Staphylococcus aureus is a Gram-positive, opportunistic pathogen that causes severe nosocomial and community-acquired pneumonia. In the lung, S. aureus encounters epithelial cells and macrophages, and recent reports suggest these cells serve as a replication niche. However, conflicting information exists regarding the ability of S. aureus to survive and replicate in host cells, specifically when comparing host species and bacterial clonal lineages of differing degrees of virulence. Numerous studies have used animal models of infection and human cell lines to study bacterial proliferation and the pro-inflammatory response to S. aureus; however, these models do not entirely mimic the human condition due, in part, to critical virulence factors with species specificity. The current proposal will establish a novel infection system that accurately mimics the interaction between S. aureus and human lungs. Human lung tissue and isolated pulmonary cells will be exposed to clinically relevant S. aureus isolates to investigate the pathogen's cellular replication niche and the host response to infection.

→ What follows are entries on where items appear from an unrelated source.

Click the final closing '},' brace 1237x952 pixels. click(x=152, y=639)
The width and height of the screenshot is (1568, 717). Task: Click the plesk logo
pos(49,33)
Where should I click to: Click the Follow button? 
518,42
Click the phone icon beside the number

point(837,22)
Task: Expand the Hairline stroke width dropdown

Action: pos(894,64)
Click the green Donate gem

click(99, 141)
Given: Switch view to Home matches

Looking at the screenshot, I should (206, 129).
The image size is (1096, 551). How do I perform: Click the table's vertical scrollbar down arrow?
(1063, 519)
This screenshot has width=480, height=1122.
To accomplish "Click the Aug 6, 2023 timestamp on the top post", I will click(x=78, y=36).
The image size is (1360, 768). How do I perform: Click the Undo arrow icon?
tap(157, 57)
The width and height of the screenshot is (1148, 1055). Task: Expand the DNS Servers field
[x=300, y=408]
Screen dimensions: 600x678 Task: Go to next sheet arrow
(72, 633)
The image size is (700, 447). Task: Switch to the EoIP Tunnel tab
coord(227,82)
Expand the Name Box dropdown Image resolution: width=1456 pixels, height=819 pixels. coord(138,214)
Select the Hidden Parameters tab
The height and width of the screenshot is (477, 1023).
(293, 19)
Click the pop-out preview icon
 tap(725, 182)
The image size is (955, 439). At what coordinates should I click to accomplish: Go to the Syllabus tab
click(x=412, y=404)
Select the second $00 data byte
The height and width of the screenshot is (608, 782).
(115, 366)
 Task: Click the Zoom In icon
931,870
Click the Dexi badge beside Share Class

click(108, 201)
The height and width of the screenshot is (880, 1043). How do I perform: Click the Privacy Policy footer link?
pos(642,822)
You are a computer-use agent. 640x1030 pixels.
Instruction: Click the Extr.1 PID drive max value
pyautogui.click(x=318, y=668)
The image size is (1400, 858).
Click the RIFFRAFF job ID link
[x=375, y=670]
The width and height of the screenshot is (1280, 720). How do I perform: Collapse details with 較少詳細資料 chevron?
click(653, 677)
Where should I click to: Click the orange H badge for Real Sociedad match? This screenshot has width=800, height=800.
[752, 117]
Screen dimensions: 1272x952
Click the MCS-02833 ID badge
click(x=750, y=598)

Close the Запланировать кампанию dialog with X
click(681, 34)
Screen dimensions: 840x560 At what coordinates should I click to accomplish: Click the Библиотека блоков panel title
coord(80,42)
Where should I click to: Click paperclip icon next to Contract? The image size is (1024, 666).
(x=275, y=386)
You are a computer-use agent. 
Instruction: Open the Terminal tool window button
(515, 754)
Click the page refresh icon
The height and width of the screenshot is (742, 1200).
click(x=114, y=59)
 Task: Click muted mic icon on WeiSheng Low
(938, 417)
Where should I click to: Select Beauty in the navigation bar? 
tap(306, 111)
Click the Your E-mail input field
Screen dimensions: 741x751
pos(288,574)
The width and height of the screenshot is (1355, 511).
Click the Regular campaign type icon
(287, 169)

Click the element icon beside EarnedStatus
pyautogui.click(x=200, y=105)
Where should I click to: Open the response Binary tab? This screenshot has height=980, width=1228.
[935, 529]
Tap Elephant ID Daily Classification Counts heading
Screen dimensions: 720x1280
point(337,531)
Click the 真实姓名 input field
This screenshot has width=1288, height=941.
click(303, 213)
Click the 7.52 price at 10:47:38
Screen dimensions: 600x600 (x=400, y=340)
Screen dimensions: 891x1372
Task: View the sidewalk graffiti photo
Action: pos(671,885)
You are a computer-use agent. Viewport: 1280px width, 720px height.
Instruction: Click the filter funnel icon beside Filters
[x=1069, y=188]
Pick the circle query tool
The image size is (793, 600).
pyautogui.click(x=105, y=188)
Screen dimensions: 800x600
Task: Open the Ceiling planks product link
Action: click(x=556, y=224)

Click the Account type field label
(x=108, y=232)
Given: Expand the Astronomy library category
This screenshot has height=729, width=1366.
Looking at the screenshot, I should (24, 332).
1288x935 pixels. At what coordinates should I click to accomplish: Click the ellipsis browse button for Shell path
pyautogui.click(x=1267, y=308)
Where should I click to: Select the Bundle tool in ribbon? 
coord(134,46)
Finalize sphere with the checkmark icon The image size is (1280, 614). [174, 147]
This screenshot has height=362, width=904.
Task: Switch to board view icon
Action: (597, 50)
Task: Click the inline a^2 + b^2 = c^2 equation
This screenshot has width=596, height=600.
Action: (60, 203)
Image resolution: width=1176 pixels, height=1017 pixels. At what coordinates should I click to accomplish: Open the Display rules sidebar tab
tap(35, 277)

Aim 1 will characterize the target niche of S. aureus in the human lung and assess bacterial replication in distinct cell types.
Aim 2 will define the role of two S. aureus cytotoxins in triggering a pro- inflammatory innate immune response and disrupting tissue integrity and cell survival.
This Aim will use ?-toxin and Panton-Valentine Leukocidin as model virulence factors to establish our ex vivo infection system as a disease-relevant method for defining virulence factor activity. Collectively, the proposed studies will establish a human disease relevant infection platform to study pulmonary S. aureus infection and virulence factor activity.
Staphylococcus aureus is a major bacterial pathogen of humans and causes numerous complications, including severe pneumonia. Current animal models have provided useful information about staphylococcal infection, but do not entirely mimic human disease due, in part, to species specificity of many virulence factors. Here, we will use our novel ex vivo human lung infection platform to define innate stages of pulmonary infection by diverse, clinically-relevant S. aureus isolates, establishing a system to identify novel therapies to combat human disease.